The introduction of the Trans Mountain pipeline expansion in Canada could increase the flow of crude cargoes, particularly heavy crude to China, in the second quarter of 2024. This development comes as Sinochem reportedly acquired a load of Access Western Blend, a heavy, sour crude, at a discount to Brent futures on ICE. This shipment would be among the first to transit through the Canadian pipeline, marking a potential shift in the dynamics of arbitrage towards Asia, where energy demand is on the rise.
Implications for Chinese refineries
Sinochem plans to send the crude to its refineries for processing, without specifying the purchase price or the exact destination of the shipment. With combined capacities in excess of 700,000 b/d at its Shandong and Fujian refineries, this acquisition could illustrate the attractiveness of Canadian crude against existing options, despite concerns over cost compared with other heavy crudes.

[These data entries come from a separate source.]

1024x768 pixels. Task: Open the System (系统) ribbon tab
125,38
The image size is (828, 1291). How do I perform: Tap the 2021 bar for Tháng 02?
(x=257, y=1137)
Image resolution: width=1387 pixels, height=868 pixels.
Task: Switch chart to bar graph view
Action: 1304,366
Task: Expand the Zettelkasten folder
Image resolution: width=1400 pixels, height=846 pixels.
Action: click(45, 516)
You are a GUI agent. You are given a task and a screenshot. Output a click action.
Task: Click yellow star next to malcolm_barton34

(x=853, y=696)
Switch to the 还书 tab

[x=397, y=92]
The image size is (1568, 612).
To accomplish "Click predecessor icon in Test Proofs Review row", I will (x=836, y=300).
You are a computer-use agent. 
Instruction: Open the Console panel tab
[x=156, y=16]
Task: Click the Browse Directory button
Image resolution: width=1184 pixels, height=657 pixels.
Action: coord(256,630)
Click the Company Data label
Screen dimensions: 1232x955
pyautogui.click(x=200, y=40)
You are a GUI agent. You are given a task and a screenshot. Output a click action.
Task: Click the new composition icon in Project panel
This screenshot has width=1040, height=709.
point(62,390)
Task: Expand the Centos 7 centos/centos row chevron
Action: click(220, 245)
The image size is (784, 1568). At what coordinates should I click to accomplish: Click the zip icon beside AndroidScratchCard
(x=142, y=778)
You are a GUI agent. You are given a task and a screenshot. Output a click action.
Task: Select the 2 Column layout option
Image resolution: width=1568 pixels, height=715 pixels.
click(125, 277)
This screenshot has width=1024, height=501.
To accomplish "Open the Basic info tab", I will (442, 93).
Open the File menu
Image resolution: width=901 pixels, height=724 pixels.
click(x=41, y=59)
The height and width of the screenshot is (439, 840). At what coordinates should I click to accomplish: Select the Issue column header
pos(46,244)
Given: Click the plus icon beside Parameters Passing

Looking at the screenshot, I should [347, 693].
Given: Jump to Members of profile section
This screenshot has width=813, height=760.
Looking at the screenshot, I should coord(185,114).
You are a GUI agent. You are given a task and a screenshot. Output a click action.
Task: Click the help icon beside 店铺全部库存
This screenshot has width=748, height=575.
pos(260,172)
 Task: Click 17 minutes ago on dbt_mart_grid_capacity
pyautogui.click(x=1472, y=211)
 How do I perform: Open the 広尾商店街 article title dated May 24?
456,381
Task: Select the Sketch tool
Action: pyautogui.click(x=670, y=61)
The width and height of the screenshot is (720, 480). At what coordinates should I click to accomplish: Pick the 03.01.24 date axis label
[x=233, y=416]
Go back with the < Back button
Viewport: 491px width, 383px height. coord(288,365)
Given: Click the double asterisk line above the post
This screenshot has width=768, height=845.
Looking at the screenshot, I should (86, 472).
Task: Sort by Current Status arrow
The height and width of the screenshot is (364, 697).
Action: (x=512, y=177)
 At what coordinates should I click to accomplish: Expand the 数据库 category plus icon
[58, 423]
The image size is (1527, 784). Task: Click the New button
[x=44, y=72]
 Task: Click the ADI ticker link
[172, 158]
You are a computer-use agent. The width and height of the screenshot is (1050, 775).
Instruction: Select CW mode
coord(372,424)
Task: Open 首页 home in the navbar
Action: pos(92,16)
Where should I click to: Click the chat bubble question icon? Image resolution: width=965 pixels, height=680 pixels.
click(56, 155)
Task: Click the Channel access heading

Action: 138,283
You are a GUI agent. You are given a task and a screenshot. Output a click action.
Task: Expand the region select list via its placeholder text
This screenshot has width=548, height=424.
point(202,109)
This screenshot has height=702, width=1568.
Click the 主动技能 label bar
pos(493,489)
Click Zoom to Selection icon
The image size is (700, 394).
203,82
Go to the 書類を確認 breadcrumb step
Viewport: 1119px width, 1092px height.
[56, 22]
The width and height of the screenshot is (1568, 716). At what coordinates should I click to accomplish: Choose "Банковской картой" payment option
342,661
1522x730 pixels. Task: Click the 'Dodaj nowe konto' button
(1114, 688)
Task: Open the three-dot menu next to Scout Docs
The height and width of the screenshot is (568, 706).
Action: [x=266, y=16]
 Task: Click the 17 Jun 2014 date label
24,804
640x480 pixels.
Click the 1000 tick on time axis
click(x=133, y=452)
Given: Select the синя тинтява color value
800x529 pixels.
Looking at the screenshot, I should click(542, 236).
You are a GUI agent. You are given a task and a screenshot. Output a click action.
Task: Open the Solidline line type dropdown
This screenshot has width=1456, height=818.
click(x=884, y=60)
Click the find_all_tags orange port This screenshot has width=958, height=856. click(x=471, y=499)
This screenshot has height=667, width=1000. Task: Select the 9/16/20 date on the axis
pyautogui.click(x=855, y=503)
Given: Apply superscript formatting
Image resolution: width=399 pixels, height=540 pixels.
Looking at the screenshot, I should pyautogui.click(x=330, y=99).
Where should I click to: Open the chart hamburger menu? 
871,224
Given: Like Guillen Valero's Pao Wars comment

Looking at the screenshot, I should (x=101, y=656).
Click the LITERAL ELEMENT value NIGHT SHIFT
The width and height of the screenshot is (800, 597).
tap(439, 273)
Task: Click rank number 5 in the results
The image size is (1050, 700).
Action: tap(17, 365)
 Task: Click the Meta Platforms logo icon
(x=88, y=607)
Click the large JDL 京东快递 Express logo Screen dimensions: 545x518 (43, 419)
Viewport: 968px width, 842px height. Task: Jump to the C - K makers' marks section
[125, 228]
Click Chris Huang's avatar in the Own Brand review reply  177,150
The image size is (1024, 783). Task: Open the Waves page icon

Price comparison and competition
Price analysis reveals that Canadian crude, although sold at a lower discount than Venezuelan crude, could open up regular arbitrage opportunities between the US West Coast and Asia. However, its attractiveness for independent refineries, particularly those producing asphalt, remains to be assessed in the face of less costly alternatives.
Strategic change for Chinese imports
According to a Shanghai-based analyst, the pipeline could be a transformative element for China, reducing transport times and avoiding the high freight costs associated with tensions in the Red Sea. This positions Canadian crude as a serious competitor to Middle Eastern barrels, despite the current sustained availability of Iraqi medium and heavy crude.
With a total capacity of 890,000 b/d, Trans Mountain will play a key role in Canada’s direct access to international markets. Its opening could not only alter crude oil trade flows, but also encourage increased production by certain producers in the Western Canadian Sedimentary Basin, in anticipation of new market access.